In the meantime, it is possible to flip the side plates over, with the only downside being the radiused top corners are now on the bottom. I have made this change and have been trying to true the fence to the miter slot, and have (as mentioned above) been having mixed results. It appears to me that the inconsistencies I'm seeing are located in between the mounting bolt locations and the plastic is bulging very slightly. I can push on the face and watch the dial indicator move a few thou back towards the fence. Since the irregularities in the fence can be pushed out, I'm guessing that they are not quite as serious as if they were a permanent deflection in the material, and that they would have a corresponding lesser influence on the straightness of the cut. Even so, I'm not satisfied with the current situation.
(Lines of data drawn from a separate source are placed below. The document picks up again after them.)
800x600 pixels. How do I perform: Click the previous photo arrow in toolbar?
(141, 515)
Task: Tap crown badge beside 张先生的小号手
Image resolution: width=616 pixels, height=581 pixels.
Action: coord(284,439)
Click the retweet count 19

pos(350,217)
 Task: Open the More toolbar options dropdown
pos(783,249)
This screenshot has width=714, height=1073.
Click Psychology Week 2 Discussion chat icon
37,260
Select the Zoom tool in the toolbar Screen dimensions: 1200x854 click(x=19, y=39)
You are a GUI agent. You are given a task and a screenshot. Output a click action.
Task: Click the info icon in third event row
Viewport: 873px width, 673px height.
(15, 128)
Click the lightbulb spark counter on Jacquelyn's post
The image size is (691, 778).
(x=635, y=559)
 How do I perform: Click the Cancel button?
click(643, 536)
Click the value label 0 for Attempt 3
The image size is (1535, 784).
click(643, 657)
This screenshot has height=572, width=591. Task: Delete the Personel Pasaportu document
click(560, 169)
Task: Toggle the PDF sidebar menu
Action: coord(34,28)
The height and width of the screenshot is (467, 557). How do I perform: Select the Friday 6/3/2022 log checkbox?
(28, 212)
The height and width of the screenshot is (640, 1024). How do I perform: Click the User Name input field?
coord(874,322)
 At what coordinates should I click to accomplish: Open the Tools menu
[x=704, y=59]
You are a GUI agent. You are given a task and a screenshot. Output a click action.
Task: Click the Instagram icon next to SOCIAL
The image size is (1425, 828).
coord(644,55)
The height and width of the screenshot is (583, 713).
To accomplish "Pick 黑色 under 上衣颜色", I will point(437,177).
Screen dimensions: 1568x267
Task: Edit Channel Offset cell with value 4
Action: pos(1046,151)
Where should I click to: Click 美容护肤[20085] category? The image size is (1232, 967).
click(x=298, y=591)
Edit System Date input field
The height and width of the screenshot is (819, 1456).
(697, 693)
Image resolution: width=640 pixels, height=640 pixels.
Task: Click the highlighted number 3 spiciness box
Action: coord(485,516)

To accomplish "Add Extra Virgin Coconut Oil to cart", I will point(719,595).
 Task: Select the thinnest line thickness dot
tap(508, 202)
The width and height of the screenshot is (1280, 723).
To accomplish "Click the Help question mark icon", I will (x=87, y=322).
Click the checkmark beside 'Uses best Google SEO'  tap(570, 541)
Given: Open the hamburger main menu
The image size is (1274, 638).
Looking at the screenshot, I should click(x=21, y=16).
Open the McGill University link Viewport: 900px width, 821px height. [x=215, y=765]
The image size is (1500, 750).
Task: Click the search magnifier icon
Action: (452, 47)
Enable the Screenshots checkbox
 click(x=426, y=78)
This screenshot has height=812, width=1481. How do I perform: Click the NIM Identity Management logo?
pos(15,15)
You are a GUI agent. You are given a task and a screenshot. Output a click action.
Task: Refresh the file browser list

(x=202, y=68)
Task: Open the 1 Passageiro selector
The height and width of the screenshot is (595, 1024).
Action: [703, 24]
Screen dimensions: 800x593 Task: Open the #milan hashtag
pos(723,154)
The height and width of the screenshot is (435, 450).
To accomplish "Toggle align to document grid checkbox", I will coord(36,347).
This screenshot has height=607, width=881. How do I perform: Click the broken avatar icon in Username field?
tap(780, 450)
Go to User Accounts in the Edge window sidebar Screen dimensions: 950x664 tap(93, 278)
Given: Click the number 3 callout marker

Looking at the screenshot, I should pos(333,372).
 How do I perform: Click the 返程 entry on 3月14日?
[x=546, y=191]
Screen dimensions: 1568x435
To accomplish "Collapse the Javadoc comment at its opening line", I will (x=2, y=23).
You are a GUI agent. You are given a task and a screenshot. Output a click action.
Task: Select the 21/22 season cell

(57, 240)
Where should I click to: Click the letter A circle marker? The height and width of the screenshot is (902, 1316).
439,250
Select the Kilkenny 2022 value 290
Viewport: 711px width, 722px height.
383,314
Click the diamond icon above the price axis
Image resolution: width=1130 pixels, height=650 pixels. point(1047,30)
(Regarding Paul's comment regarding the two types of plastics, I'm really not trying to decide which to use, I'm just not sure which material the existing sides are made of - it appears to be UHMW to me (I'm familiar from a past custom machinery building job), but I suppose it could be something else so I just put both types in the title. I'm not really concerned either way, just didn't want to get sidetracked by being corrected if I used the wrong word.  )

Anyway, I'm holding out hope that the replacement fence sides will be "truer" than the current set.

In the meantime I think I'll build up some of my own to try. I'm thinking of using 1/2" baltic birch plywood and face it with melamine (or maybe hardboard). Suggestions on which to use? Or an alternate method/material?

Thanks for the help!


----------



## Dusty56 (Apr 20, 2008)

They must be very thin if you can press on them and see the deflection. Mine are roughly 3/4" thick.
Glad to hear that SC will be helping you out eventually : )


----------



## KGRRSteve (Dec 12, 2012)

"They must be very thin if you can press on them and see the deflection. Mine are roughly 3/4" thick.
Glad to hear that SC will be helping you out eventually : )"

Mine are about 1/2" thick. I can't visually see them move, but the movement shows on the dial indicator that I have pressed against the face in that area.


----------



## Dusty56 (Apr 20, 2008)

Got it : ) So it could just be a surface irregularity versus actual movement.


----------



## KGRRSteve (Dec 12, 2012)

I'm going to try 1/2" baltic birch plywood with hardboard facing:










(guard shown for demonstration purposed only  )


----------



## KGRRSteve (Dec 12, 2012)

FYI, 6 years later and I'm still using these fence faces. True and smooth…happy with my decision.


----------



## therealSteveN (Oct 29, 2016)

I've seen all of the plastics, bend, bow, and just about do a dance in the heat, and I'm in Ohio, not as hot as humid here.

Baltic Birch plywood, and MDF are both much more dimensionally stable. Just make sure to support them well, and keep the MDF dry.